Twój cel:
Wypisz w całości i bez żadnych zmian zamieszczoną niżej recenzję reedycji płyt zespołu Alcatrazz.

Fragment tekstu:

────────────────────────────────────────

Alcatrazz

No Parole from Rock'n'Roll / Live Sentence / Disturbing The Peace / Dangerous Games

Gatunek: Metal

Pozostałe recenzje wykonawcy Alcatrazz
Recenzje
2013-11-15
Alcatrazz - No Parole from Rock'n'Roll / Live Sentence / Disturbing The Peace / Dangerous Games Alcatrazz - No Parole from Rock'n'Roll / Live Sentence / Disturbing The Peace / Dangerous Games
Nasza ocena:
7 /10

Świetny wokalista, dwóch wybitnych gitarzystów, kilka niezapominanych hitów - reedycja płyt grupy Alcatrazz powinna zainteresować wszystkich fanów hard rocka i heavy metalu.

────────────────────────────────────────

Dane:
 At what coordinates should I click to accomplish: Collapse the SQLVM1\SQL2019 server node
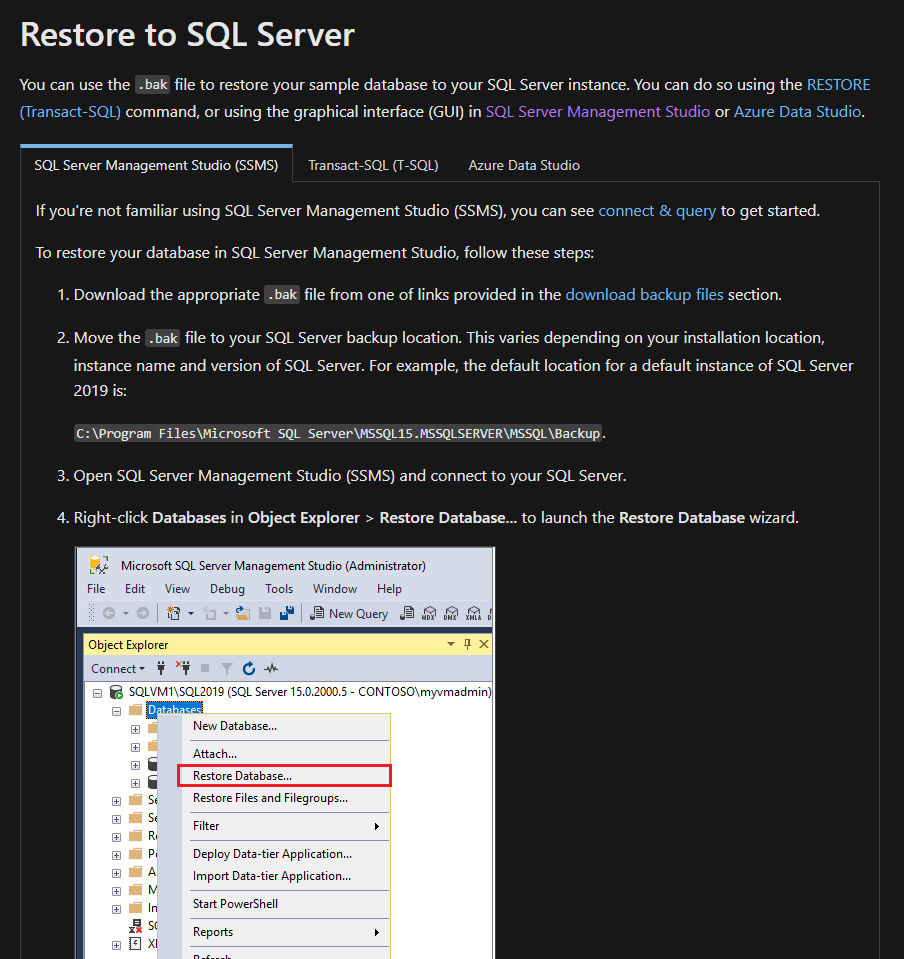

────────────────────────────────────────

Miejsce na odpowiedź:
Alcatrazz

No Parole from Rock'n'Roll / Live Sentence / Disturbing The Peace / Dangerous Games

Gatunek: Metal

Pozostałe recenzje wykonawcy Alcatrazz
Recenzje
2013-11-15
Alcatrazz - No Parole from Rock'n'Roll / Live Sentence / Disturbing The Peace / Dangerous Games Alcatrazz - No Parole from Rock'n'Roll / Live Sentence / Disturbing The Peace / Dangerous Games
Nasza ocena:
7 /10

Świetny wokalista, dwóch wybitnych gitarzystów, kilka niezapominanych hitów - reedycja płyt grupy Alcatrazz powinna zainteresować wszystkich fanów hard rocka i heavy metalu.